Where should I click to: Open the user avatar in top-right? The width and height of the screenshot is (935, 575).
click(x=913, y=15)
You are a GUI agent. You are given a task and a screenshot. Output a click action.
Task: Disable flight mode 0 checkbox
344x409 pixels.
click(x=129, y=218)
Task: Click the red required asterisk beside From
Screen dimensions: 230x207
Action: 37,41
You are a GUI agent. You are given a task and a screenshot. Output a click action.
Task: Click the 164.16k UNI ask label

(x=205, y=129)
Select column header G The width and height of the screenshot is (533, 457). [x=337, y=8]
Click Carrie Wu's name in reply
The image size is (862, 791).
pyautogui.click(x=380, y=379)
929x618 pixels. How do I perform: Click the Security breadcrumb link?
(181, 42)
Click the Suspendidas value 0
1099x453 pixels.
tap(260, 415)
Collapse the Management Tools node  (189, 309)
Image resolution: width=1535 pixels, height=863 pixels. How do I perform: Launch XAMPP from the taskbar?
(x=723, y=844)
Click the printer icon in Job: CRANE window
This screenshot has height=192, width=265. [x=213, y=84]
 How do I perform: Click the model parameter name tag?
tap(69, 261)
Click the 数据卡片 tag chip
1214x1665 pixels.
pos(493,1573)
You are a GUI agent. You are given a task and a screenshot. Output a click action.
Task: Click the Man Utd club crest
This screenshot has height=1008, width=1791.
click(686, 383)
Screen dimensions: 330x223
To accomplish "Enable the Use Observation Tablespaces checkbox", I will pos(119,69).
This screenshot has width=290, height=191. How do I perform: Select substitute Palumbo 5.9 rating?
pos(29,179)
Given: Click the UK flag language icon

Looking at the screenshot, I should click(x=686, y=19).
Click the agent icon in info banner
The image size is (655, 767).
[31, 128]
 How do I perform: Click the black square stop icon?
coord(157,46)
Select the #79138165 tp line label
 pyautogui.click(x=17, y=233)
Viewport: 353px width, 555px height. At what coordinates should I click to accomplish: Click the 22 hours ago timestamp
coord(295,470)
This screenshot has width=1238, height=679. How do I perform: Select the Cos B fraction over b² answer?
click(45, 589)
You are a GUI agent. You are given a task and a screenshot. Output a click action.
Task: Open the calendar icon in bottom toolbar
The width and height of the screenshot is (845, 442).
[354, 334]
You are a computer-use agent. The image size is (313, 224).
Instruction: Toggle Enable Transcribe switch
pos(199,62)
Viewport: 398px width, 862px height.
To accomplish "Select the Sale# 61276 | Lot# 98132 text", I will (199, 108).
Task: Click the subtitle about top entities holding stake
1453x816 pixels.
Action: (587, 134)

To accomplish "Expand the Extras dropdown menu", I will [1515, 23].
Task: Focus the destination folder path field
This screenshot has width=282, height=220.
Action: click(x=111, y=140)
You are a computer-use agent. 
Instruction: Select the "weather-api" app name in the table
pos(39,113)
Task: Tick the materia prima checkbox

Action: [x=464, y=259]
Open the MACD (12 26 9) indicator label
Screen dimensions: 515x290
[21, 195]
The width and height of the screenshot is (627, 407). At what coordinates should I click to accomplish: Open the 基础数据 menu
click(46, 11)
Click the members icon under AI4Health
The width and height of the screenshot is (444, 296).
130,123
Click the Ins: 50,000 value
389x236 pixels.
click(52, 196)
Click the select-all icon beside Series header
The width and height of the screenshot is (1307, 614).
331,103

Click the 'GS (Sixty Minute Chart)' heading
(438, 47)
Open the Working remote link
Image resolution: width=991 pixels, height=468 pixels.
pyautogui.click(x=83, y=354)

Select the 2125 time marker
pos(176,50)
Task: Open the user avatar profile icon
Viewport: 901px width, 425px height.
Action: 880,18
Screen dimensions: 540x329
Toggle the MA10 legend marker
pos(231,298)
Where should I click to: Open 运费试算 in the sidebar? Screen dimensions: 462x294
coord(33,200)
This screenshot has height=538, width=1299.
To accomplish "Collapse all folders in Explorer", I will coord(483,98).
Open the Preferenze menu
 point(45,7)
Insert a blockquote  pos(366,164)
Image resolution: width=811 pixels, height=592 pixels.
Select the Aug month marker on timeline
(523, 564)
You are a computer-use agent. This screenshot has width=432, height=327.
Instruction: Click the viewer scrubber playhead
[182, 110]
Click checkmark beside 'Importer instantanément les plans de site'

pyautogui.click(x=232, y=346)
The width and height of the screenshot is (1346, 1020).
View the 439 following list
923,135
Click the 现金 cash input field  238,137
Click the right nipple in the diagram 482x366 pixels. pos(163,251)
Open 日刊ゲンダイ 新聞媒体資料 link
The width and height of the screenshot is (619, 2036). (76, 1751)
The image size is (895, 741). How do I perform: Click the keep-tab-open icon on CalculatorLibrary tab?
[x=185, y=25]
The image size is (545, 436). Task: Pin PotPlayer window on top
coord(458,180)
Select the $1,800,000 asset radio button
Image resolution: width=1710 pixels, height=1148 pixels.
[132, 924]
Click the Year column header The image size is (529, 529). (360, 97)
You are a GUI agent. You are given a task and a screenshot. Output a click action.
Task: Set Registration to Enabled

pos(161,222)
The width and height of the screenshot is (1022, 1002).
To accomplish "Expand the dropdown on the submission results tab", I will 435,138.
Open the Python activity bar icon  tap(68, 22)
+++
* _WORK TASK_
Please transcribe the full listing exactly, down to the last line.

* _TASK RESPONSE_
Where should I click to: Open the user avatar in top-right? The width and height of the screenshot is (935, 575).
click(x=913, y=15)
You are a GUI agent. You are given a task and a screenshot. Output a click action.
Task: Disable flight mode 0 checkbox
344x409 pixels.
click(x=129, y=218)
Task: Click the red required asterisk beside From
Screen dimensions: 230x207
Action: 37,41
You are a GUI agent. You are given a task and a screenshot. Output a click action.
Task: Click the 164.16k UNI ask label

(x=205, y=129)
Select column header G The width and height of the screenshot is (533, 457). [x=337, y=8]
Click Carrie Wu's name in reply
The image size is (862, 791).
pyautogui.click(x=380, y=379)
929x618 pixels. How do I perform: Click the Security breadcrumb link?
(181, 42)
Click the Suspendidas value 0
1099x453 pixels.
tap(260, 415)
Collapse the Management Tools node  (189, 309)
Image resolution: width=1535 pixels, height=863 pixels. How do I perform: Launch XAMPP from the taskbar?
(x=723, y=844)
Click the printer icon in Job: CRANE window
This screenshot has height=192, width=265. [x=213, y=84]
 How do I perform: Click the model parameter name tag?
tap(69, 261)
Click the 数据卡片 tag chip
1214x1665 pixels.
pos(493,1573)
You are a GUI agent. You are given a task and a screenshot. Output a click action.
Task: Click the Man Utd club crest
This screenshot has height=1008, width=1791.
click(686, 383)
Screen dimensions: 330x223
To accomplish "Enable the Use Observation Tablespaces checkbox", I will pos(119,69).
This screenshot has width=290, height=191. How do I perform: Select substitute Palumbo 5.9 rating?
pos(29,179)
Given: Click the UK flag language icon

Looking at the screenshot, I should click(x=686, y=19).
Click the agent icon in info banner
The image size is (655, 767).
[31, 128]
 How do I perform: Click the black square stop icon?
coord(157,46)
Select the #79138165 tp line label
 pyautogui.click(x=17, y=233)
Viewport: 353px width, 555px height. At what coordinates should I click to accomplish: Click the 22 hours ago timestamp
coord(295,470)
This screenshot has width=1238, height=679. How do I perform: Select the Cos B fraction over b² answer?
click(45, 589)
You are a GUI agent. You are given a task and a screenshot. Output a click action.
Task: Open the calendar icon in bottom toolbar
The width and height of the screenshot is (845, 442).
[354, 334]
You are a computer-use agent. The image size is (313, 224).
Instruction: Toggle Enable Transcribe switch
pos(199,62)
Viewport: 398px width, 862px height.
To accomplish "Select the Sale# 61276 | Lot# 98132 text", I will (199, 108).
Task: Click the subtitle about top entities holding stake
1453x816 pixels.
Action: (587, 134)

To accomplish "Expand the Extras dropdown menu", I will [1515, 23].
Task: Focus the destination folder path field
This screenshot has width=282, height=220.
Action: click(x=111, y=140)
You are a computer-use agent. 
Instruction: Select the "weather-api" app name in the table
pos(39,113)
Task: Tick the materia prima checkbox

Action: [x=464, y=259]
Open the MACD (12 26 9) indicator label
Screen dimensions: 515x290
[21, 195]
The width and height of the screenshot is (627, 407). At what coordinates should I click to accomplish: Open the 基础数据 menu
click(46, 11)
Click the members icon under AI4Health
The width and height of the screenshot is (444, 296).
130,123
Click the Ins: 50,000 value
389x236 pixels.
click(52, 196)
Click the select-all icon beside Series header
The width and height of the screenshot is (1307, 614).
331,103

Click the 'GS (Sixty Minute Chart)' heading
(438, 47)
Open the Working remote link
Image resolution: width=991 pixels, height=468 pixels.
pyautogui.click(x=83, y=354)

Select the 2125 time marker
pos(176,50)
Task: Open the user avatar profile icon
Viewport: 901px width, 425px height.
Action: 880,18
Screen dimensions: 540x329
Toggle the MA10 legend marker
pos(231,298)
Where should I click to: Open 运费试算 in the sidebar? Screen dimensions: 462x294
coord(33,200)
This screenshot has height=538, width=1299.
To accomplish "Collapse all folders in Explorer", I will coord(483,98).
Open the Preferenze menu
 point(45,7)
Insert a blockquote  pos(366,164)
Image resolution: width=811 pixels, height=592 pixels.
Select the Aug month marker on timeline
(523, 564)
You are a computer-use agent. This screenshot has width=432, height=327.
Instruction: Click the viewer scrubber playhead
[182, 110]
Click checkmark beside 'Importer instantanément les plans de site'

pyautogui.click(x=232, y=346)
The width and height of the screenshot is (1346, 1020).
View the 439 following list
923,135
Click the 现金 cash input field  238,137
Click the right nipple in the diagram 482x366 pixels. pos(163,251)
Open 日刊ゲンダイ 新聞媒体資料 link
The width and height of the screenshot is (619, 2036). (76, 1751)
The image size is (895, 741). How do I perform: Click the keep-tab-open icon on CalculatorLibrary tab?
[x=185, y=25]
The image size is (545, 436). Task: Pin PotPlayer window on top
coord(458,180)
Select the $1,800,000 asset radio button
Image resolution: width=1710 pixels, height=1148 pixels.
[132, 924]
Click the Year column header The image size is (529, 529). (360, 97)
You are a GUI agent. You are given a task and a screenshot. Output a click action.
Task: Set Registration to Enabled

pos(161,222)
The width and height of the screenshot is (1022, 1002).
To accomplish "Expand the dropdown on the submission results tab", I will 435,138.
Open the Python activity bar icon  tap(68, 22)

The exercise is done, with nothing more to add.